Writer/Directors Johan Lundborg and Johan Storm (since it’s a contractual obligation to be named Johan in the Swedish film industry) have deftly created something gripping that will drive fingernails deep into theater seat arm rests. Frank is not necessarily a likable character, but he becomes an instant everyman as an innocent victim who uses incomplete information about the situation to finally fight back. Most are not used to true physical confrontation, and this movie plays on that deficit in our civilized world like a tiger with a mouse.
It’s not a slow burn by any means. Even though it builds up from the beginning, it never drags or feels intentionally quiet. Plus, the ante is raised higher and higher until someone is going to have to leap off the cliff. It’s a lesson in how quickly a stranger can become a friend and how quickly that friendship can find you locked in your own apartment for fear of being beaten to death in the corridor by a giant hulk of a motorcycle-riding woman abuser.
On a quick note, the title is also perfect because the spiral staircase and the hallways of the apartment building become their own character – feeling almost more ominous than the dangerous psychopath who might be lurking around in them.

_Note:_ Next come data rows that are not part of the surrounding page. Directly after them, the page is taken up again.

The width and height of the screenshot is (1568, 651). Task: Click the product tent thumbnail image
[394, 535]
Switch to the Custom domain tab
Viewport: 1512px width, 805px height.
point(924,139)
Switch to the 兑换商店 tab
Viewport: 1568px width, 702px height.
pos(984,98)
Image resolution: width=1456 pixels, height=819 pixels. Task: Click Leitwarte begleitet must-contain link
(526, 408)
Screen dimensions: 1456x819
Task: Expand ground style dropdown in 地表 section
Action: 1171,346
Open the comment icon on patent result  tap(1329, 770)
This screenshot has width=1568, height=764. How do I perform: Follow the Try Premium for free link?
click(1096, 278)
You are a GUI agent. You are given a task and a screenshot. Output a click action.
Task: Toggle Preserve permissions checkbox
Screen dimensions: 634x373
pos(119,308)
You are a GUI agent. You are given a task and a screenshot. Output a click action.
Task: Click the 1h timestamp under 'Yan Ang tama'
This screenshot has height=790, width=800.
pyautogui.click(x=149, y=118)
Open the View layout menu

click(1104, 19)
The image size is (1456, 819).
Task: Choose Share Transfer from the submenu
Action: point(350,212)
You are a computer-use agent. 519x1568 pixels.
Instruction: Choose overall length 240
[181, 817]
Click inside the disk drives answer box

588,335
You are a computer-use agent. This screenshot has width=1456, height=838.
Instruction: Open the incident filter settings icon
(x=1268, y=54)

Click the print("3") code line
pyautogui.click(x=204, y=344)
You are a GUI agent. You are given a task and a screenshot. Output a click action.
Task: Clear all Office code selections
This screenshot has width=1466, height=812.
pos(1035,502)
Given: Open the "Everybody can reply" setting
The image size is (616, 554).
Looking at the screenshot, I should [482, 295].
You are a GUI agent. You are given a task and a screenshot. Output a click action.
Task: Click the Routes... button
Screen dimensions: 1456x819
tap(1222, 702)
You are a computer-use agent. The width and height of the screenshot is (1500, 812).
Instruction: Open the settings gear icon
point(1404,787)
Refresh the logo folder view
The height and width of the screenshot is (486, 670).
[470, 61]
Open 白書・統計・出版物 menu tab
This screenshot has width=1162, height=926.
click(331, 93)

Beyond the tone and the strong performances, the fear is palpable because of how real it is. Something as simple as loaning a new acquaintance some laundry detergent could easily drag you, for better or for worse, into someone’s life. We never know what baggage other people are carrying around, and whether or not that baggage might feel threatened and try to kill us.
Also, seeing a brute clamoring up the stairs with a claw hammer, hearing a lot of banging through your walls, and then watching him carry out heavy trash bags is straight out of the classic thriller playbook. Most of the movie takes place in the imagination of the audience, and that’s a powerful tool in delivering a tight story that scares the bodily fluids out of you. If I can be hyperbolic, but honest, what Jaws did for the water, Corridor might do for making new friends in your apartment complex.